Testo fornito:
------------------------------------------------------------------------

‹‹Egli manderà gli angeli›› (Mc 12,27) – Gli angeli nella Divina Commedia
Se ne occupa Guardini, nella prima parte di Studi danteschi, opera che dedica al padre, ‹‹dalle cui labbra -scrive- fanciullo i primi versi di Dante colsi››. Nella Commedia gli angeli non partecipano direttamente agli eventi, eppure Dante li tiene in altissima considerazione. Il primo angelo che si incontra si trova addirittura nei pressi dell’Inferno, siamo nel canto IX.
‹‹L’angelo, -scrive Guardini- partecipa all’attuarsi dell’amore di Dio››. La funzione che Dante attribuisce agli angeli è proprio questa: rendere l’amore di Dio una opportunità attuale, concreta; essi trascinano la straordinaria luce di questo amore debordante e la avvicinano alla perduta gente, accordano, in qualche modo, il tempo con l’eternità. L’angelo di Dante è la creatura della comunione con Dio, della sua infinita disponibilità. E persino l’insolita posizione -un angelo alle soglie dell’inferno- indica proprio che l’attività di mediazione dell’angelo si arresta soltanto davanti all’inesorabile.
Ma alla visione di un unico personaggio celeste nell’inferno, il Purgatorio restituisce una presenza angelica molto più frequente e per certi versi puntuale: ci sono sette angeli posti a custodia di sette balze, uno addetto a traghettare le anime che dalla sponda del Tevere a quella dell’Antipurgatorio, due nella valletta dei prìncipi e l’angelo portinaio, davanti alla porta del Purgatorio.
‹‹Ineffabilmente belli […] Amano l’uomo di quell’amore particolare che si ha per chi soffre molto.›› Se gli ospiti di Satana hanno rifiutato la salvezza mentre i celesti hanno preferito Dio, chi abita il Purgatorio? Quelli che soffrono molto.
E gli angeli sono qui mandati per amarli di un amore particolare. L’angelo risplende, davanti a coloro che soffrono, per due motivi: perché è esempio di amore perfetto, assoluto reso a Dio, di quell’amore inutile che Guardini porta ad esempio in altro testo, e perché la loro presenza ha ultimamente qualcosa della presenza consolante di Dio.

------------------------------------------------------------------------

Cosa produrre:
Secondo il testo sugli angeli nella Divina Commedia, a chi Guardini dedica l'opera Studi danteschi?

Dati registrati:

------------------------------------------------------------------------

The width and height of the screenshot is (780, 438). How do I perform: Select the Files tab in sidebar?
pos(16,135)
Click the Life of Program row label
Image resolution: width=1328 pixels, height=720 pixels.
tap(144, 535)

------------------------------------------------------------------------

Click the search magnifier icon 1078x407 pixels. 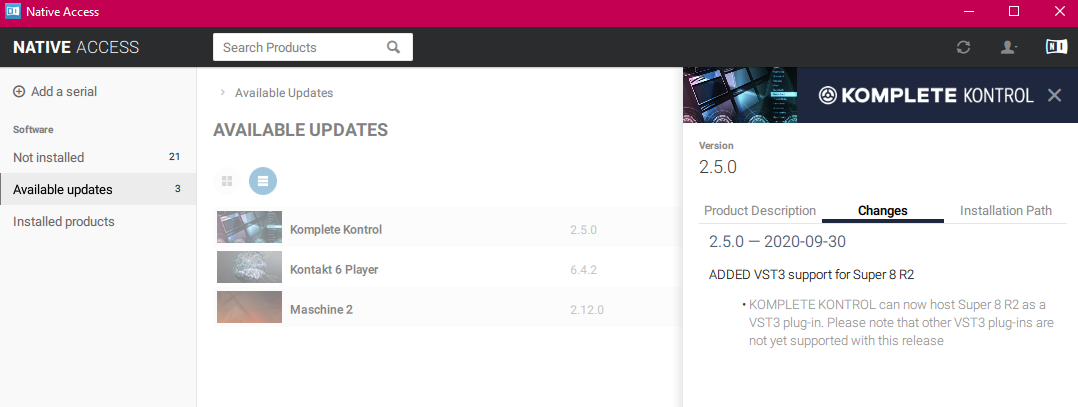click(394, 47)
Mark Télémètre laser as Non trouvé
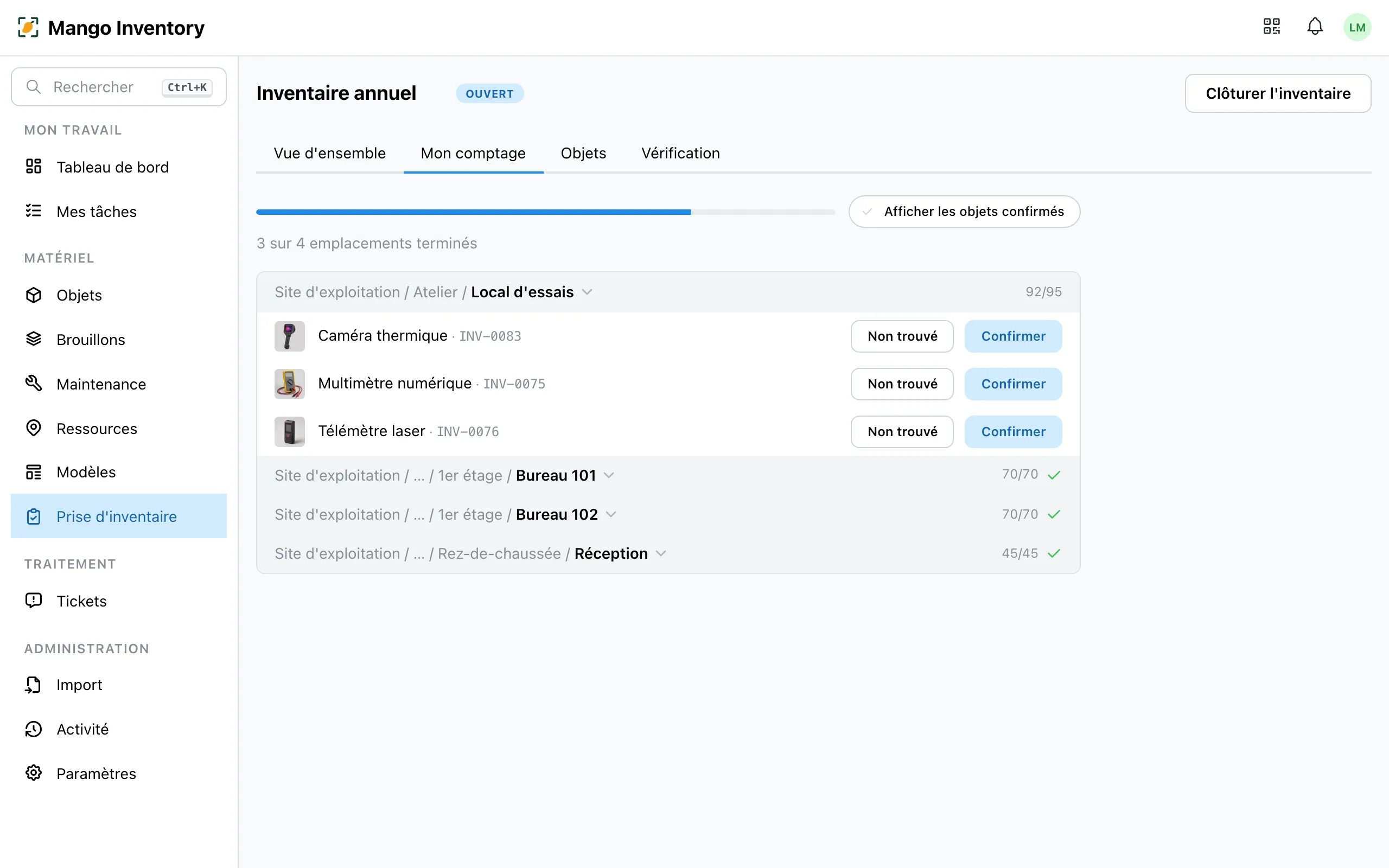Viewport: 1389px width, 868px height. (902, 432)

------------------------------------------------------------------------

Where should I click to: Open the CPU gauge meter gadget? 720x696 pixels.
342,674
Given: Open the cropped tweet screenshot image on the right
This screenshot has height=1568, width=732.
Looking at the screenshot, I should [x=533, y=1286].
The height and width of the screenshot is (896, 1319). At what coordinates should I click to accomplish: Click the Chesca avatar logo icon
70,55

------------------------------------------------------------------------

Risposta corretta:
Al padre.